### Page

= Sinfonia Concertante (Walton) =

From left: Osbert, Edith and Sacheverell Sitwell, and William Walton, with Neil Porter of the Old Vic 1926

William Walton's Sinfonia Concertante is a three-movement piece for piano and orchestra, first performed in 1928. The composer revised it extensively in 1943. It is an early work, in the anti-romantic style favoured by Walton before the 1930s. There have been several recordings of the piece, featuring both the original and the revised versions.

==Background and first performances==
In 1925–26, Walton wrote a ballet score that he hoped would be accepted by the impresario Sergei Diaghilev for his company, the Ballets Russes. Diaghilev rejected the score, and Walton reworked it as a concert piece. He dedicated each movement to one of his friends and patrons the Sitwells, the first to Osbert, the second to Edith and the third to "Sachie" (Sacheverell).

The work was first given on 5 January 1928 at a concert of the Royal Philharmonic Society in the Queen's Hall, London. The soloist was York Bowen and the conductor was Ernest Ansermet. The concert was broadcast nationally by the BBC. Walton substantially revised the work in 1943 removing orchestral counterpoint and simplifying the solo piano part. The premiere of the revised version was at the Philharmonic Hall, Liverpool on 9 February 1944, with Cyril Smith as soloist and the Liverpool Philharmonic Orchestra conducted by Malcolm Sargent.

==Structure==

The instrumentation of the original version comprises piano solo, with two flutes, piccolo, two oboes, cor anglais, clarinet, bass clarinet, two bassoons, contrabassoon, four horns, three trumpets, three trombones, tuba, timpani, two percussionists (tambourine, cymbals, side drum, bass drum, glockenspiel, xylophone) and strings.

######
### Items

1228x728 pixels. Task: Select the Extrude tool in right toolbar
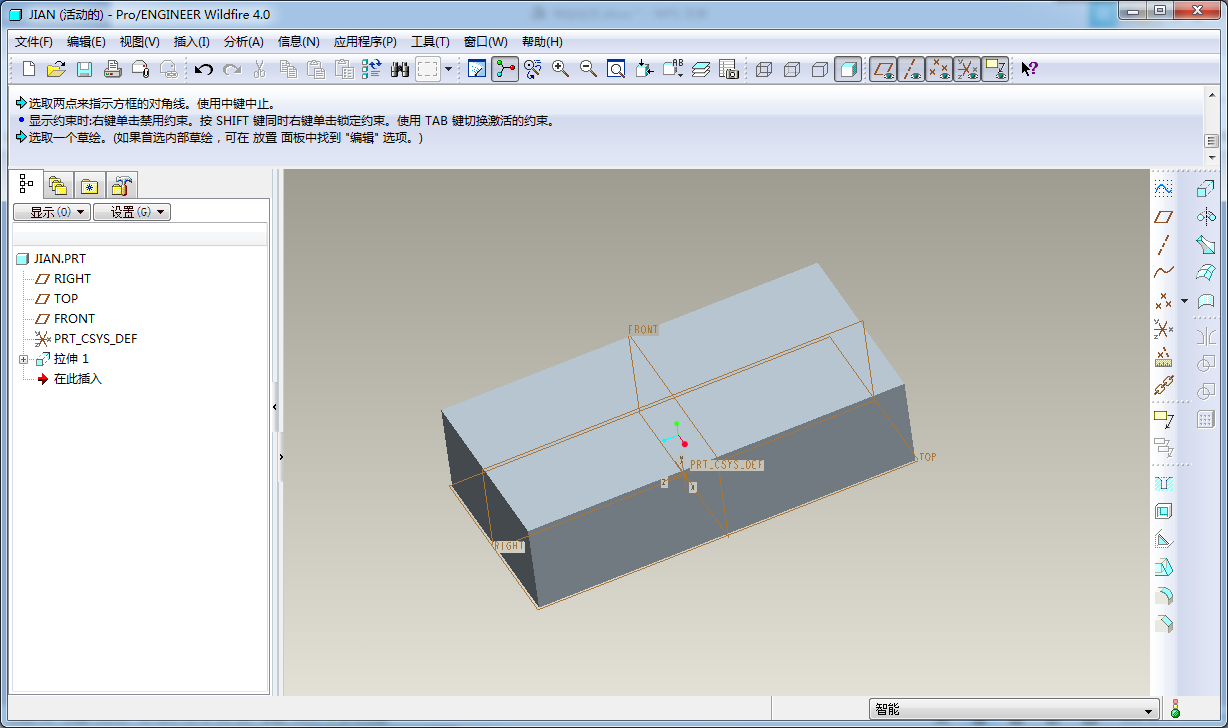pyautogui.click(x=1206, y=188)
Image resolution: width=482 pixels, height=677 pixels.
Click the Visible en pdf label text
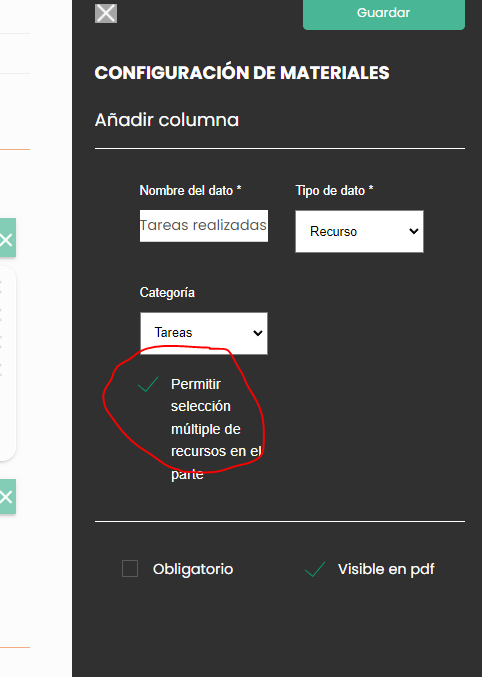click(386, 569)
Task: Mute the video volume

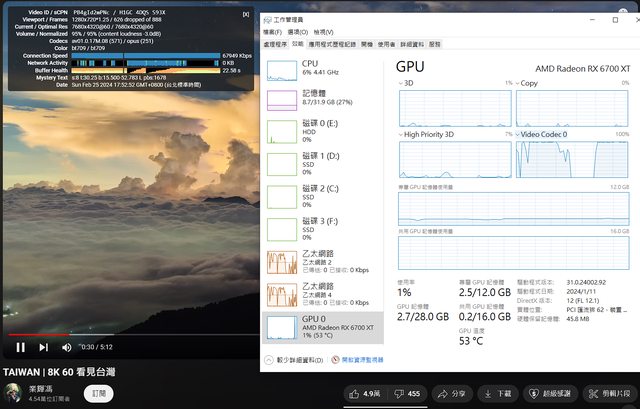Action: pos(67,347)
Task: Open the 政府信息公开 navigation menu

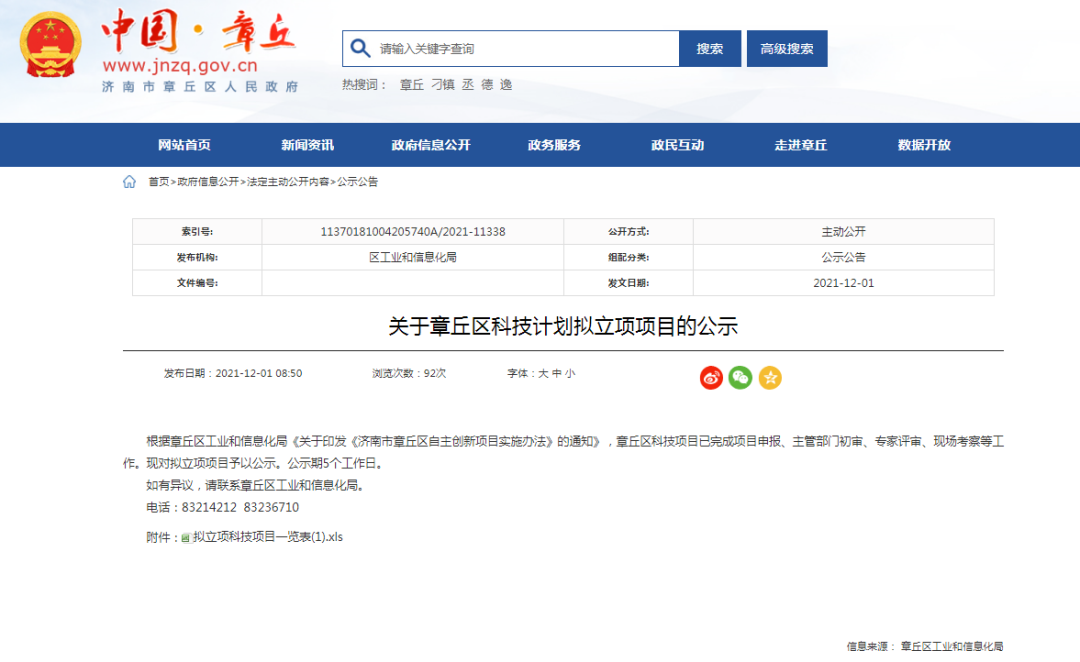Action: point(431,145)
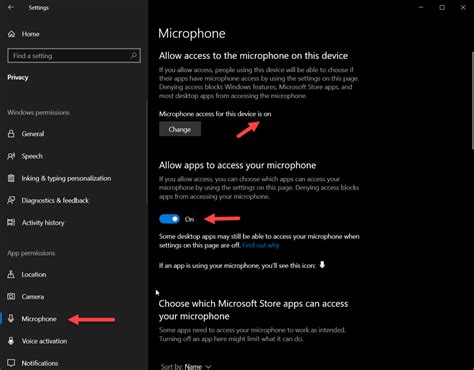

######

* Work instructions:
1. Quote the Sinfonia Concertante article from "William Walton's Sinfonia" to "the revised versions.".
2. List the instruments that the Sinfonia Concertante article assigns to the two percussionists in the original version.

* Outputs by task:
1.
William Walton's Sinfonia Concertante is a three-movement piece for piano and orchestra, first performed in 1928. The composer revised it extensively in 1943. It is an early work, in the anti-romantic style favoured by Walton before the 1930s. There have been several recordings of the piece, featuring both the original and the revised versions.

2. Tambourine, cymbals, side drum, bass drum, glockenspiel, xylophone